═════ Selected text ═════

What kind of timeline are we looking at, realistically?

You can expect that within the next five years, the complexity of your IT Infrastructure will be unmanageable for humans alone. You can therefore plan over a 5-year timeline the adoption of AI and MLenabled ITOps tools to maintain SLAs. 

What are typical drivers for AIOps adoption?

These are two essential drivers:

  • IT complexity and decentralization: two trends that go hand in hand, making it virtually impossible to visualize, track and analyze all this data without some form of technological assistance. In other words, humans can no longer do it alone.
  • No IT no business: mean time to resolution (MTTR) need to be thinner than paper thin and the only way to achieve this is through intuitive and automated issue management.

What are the use cases for AIOps for our organization?

  • Augment IT functions such as event correlation and analysis, anomaly detection, root cause analysis and natural language processing 
  • Correlate data across a variety of monitoring tools, from application performance monitoring (APM), IT infrastructure monitoring (ITIM), network performance monitoring and diagnostic tools, up to digital experience monitoring.

What type of AIOps tools should we adopt? Domain-centric, or domain-agnostic—and by the way, how do they compare exactly?

OK, let’s first look at the pros and cons of each:

  1. Domainagnostic platforms are not limited to specific domains, they cover the full scope of IT operations and can be fed pre-processed data and alerts from other types of monitoring systems from which originate the raw IT operations data, but they lack the advantage of being highly specialized to narrow root cause analysis.
  2. Domaincentric AIOps platforms allow to cover a specific domain in depth, think performance analysis, IT infrastructure monitoring, or application performance monitoring (APM), but they lack the ability to get the full picture that’s necessary to correlate events or detect anomalies.

The good news is that we expect domain-centric and domain-agnostic will to coexist in the future. There is at least two ways to effect this cohabitation:

  • Adopt an ITIM-Centric AIOps platform capable of integrating with other domain-agnostic AIOps solutions.

═════

* [How to complete this task]
According to the AIOps text, over how many years should an organization plan to adopt AI and ML-enabled ITOps tools to maintain SLAs? The rows that follow come from a separate source, unrelated to the AIOps text.

═════ Supplied entries ═════

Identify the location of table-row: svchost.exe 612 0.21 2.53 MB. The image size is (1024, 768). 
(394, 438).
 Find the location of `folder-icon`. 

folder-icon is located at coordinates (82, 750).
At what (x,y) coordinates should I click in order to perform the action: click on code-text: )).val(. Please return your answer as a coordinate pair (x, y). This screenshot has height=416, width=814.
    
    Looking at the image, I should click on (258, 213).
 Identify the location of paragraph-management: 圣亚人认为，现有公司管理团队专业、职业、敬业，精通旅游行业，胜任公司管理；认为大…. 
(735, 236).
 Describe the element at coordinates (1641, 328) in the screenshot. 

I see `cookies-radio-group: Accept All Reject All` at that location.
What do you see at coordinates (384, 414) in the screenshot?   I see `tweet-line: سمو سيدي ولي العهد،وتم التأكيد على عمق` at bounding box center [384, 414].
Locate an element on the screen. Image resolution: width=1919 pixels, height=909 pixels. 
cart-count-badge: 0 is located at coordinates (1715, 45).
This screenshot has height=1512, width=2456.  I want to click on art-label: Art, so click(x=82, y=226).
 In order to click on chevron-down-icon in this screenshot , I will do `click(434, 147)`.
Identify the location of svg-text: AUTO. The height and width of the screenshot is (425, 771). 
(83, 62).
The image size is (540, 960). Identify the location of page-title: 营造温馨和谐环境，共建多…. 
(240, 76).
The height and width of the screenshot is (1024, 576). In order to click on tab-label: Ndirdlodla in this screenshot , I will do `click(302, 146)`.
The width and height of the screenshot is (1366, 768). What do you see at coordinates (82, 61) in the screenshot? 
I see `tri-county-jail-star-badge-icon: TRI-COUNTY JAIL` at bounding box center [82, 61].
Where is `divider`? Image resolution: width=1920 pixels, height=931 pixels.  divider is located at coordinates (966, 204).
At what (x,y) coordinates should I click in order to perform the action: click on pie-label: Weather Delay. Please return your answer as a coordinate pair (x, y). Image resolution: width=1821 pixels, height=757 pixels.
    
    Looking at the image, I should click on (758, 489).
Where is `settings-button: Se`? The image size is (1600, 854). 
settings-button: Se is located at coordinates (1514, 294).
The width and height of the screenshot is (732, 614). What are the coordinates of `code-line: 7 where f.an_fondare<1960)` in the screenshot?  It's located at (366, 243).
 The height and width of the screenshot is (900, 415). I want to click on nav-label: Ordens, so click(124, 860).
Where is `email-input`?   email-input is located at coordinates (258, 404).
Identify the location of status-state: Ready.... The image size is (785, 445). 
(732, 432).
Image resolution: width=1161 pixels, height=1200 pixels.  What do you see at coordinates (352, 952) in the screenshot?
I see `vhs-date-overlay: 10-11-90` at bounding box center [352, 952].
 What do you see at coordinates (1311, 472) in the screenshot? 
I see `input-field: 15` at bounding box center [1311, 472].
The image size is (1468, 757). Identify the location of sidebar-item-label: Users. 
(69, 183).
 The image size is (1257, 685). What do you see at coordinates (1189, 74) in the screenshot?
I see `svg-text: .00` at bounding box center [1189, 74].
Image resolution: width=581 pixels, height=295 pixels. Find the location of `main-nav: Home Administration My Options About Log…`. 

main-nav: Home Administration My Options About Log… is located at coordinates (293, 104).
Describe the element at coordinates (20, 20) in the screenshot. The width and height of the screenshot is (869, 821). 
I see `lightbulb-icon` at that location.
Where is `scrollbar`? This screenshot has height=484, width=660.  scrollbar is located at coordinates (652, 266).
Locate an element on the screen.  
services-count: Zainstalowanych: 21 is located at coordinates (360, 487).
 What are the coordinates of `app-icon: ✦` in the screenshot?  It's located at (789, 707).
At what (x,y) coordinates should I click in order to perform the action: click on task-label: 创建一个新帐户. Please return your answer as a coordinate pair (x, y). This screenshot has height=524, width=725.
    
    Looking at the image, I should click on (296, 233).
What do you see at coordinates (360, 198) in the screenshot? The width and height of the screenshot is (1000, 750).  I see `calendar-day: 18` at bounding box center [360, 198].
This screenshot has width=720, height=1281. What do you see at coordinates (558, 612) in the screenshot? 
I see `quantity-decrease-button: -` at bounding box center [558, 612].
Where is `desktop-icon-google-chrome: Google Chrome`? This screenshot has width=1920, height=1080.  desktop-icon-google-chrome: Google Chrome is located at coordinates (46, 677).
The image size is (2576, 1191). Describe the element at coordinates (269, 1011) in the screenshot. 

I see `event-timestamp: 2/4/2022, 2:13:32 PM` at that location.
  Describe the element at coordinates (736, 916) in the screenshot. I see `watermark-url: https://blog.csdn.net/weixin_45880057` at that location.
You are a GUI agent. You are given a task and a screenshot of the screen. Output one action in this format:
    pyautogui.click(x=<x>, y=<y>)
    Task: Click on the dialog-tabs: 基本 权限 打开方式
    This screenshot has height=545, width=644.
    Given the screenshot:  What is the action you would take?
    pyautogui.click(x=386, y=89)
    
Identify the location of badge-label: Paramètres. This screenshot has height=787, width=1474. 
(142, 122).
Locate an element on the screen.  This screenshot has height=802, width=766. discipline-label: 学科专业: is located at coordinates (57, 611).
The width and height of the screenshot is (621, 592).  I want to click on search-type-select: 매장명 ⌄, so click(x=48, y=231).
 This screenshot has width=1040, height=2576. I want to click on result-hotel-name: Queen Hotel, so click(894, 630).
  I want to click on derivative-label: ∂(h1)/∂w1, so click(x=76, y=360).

═════

* [Answer box]
Five years.